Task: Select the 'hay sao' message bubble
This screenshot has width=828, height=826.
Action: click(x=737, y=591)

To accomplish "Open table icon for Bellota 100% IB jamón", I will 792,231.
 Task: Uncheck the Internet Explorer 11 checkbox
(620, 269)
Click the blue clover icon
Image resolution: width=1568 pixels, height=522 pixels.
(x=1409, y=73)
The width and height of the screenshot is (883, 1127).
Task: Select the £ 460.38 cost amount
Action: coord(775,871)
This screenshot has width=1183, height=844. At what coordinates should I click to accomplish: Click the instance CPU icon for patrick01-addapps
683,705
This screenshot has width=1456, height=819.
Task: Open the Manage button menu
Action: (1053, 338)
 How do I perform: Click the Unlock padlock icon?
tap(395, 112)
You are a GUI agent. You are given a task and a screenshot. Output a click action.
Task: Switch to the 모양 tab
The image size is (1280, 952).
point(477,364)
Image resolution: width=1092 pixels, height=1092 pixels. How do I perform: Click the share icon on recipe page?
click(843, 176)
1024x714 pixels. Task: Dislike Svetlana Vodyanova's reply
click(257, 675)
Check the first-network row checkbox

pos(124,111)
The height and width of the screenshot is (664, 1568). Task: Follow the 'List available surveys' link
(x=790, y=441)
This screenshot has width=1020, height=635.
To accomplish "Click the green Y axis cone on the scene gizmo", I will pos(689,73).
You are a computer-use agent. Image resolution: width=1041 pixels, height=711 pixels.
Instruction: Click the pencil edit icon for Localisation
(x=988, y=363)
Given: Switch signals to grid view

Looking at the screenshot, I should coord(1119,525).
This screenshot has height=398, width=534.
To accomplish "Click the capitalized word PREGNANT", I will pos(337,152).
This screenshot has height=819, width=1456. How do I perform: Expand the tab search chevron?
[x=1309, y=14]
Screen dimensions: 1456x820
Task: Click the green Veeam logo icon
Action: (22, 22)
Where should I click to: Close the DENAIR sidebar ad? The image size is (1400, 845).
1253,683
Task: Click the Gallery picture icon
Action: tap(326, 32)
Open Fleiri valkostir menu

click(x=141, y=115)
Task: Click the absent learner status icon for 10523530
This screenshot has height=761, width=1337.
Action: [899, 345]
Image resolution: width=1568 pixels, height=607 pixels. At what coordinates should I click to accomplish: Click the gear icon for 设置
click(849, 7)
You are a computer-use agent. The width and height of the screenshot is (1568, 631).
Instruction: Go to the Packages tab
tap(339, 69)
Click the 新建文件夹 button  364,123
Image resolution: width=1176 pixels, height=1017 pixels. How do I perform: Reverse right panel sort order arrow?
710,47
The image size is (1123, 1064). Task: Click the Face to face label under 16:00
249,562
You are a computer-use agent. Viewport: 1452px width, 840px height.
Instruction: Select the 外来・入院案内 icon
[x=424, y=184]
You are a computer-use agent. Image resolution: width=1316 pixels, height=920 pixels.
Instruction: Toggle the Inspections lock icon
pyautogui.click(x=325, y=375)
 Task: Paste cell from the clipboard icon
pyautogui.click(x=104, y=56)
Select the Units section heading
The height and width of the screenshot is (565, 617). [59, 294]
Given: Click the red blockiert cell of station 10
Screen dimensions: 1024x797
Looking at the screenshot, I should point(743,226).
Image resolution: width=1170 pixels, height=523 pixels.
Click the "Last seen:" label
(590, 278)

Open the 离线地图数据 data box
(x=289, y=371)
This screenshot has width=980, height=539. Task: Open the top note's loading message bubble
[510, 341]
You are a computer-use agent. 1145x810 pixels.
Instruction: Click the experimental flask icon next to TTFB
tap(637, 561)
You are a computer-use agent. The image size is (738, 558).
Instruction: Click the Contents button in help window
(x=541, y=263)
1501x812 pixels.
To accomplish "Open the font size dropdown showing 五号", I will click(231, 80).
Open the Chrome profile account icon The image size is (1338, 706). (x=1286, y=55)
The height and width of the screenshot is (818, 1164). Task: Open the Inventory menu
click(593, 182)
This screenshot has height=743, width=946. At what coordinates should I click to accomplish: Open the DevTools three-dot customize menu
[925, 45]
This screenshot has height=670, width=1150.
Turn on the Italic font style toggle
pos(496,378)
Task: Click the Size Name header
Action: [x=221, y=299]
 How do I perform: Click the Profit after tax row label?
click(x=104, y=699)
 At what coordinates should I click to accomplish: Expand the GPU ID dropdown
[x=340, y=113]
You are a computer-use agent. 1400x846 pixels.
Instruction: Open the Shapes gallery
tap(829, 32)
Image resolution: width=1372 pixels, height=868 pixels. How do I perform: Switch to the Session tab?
------------------------------------
- _TASK TO COMPLETE_: Select every line in the rows above that contains the word "cell", and copy each one out in full.

- _WORKED SOLUTION_:
 Task: Paste cell from the clipboard icon
Given: Click the red blockiert cell of station 10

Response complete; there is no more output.